Neil blinks, his leg aching like a subtle but insistent alarm. “The what now?”

Allison raises a brow, unimpressed. “Don’t play dumb. Was this your first time flirting with a patient? Because if so, we’re going to have to stop for wine.”

Neil flexes his toes inside his shoes. He’s very confused. “I - I have no idea what you’re talking about,” he says, though the words feel hollow even to him.

Truth is, he doesn’t care. Drinking wine with Allison while she gossips about his not-flirting sounds a lot better than going back to his apartment.

Allison huffs, clearly unconvinced, and spins on her heel to walk back toward the nurses’ station. Neil watches her go, then pauses, the idea striking him suddenly.

“Wait, Alli!” He calls, jogging a few steps to catch up.

She stops mid-stride, blonde hair bouncing as she spins to face him. “Yeah?”

Neil swallows, grimacing at the sharp pain in his leg. This is a bad idea all around, but Neil’s tired enough to ignore the warning flares in his mind.

“Do you have ESPN? On your TV?”

Allison blinks at him, confusion written across her face. “Obviously?”

Neil shrugs, feigning casualness. “Would you be cool if we did the whole wine and chat thing,” he says, glancing down the hall where Andrew had disappeared, thinking of the way he’d moved, the way he’d looked at him, “while I watch tonight’s exy game?”

Allison just stares at him, before a look of pure glee swarms her features. “…No shit,” she mutters, shaking her head. “Yeah, Neil. We can watch exy,” she laughs, turning back to her station.

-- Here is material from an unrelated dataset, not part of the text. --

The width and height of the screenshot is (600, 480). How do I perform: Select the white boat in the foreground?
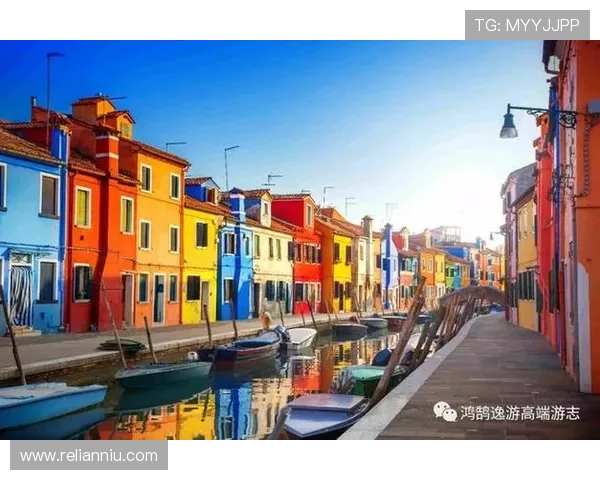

She waves a hand in the air, flagging down a smiling Matt, who is no doubt about to hear all about whatever new theory she’s just come up with regarding Neil, but Neil can’t find it in himself to be annoyed.

He’s too busy wondering how a goalie managed to get checked hard enough to have his shoulder dislocated, when everyone knows touching a goalie is the easiest way to piss off a ref in exy.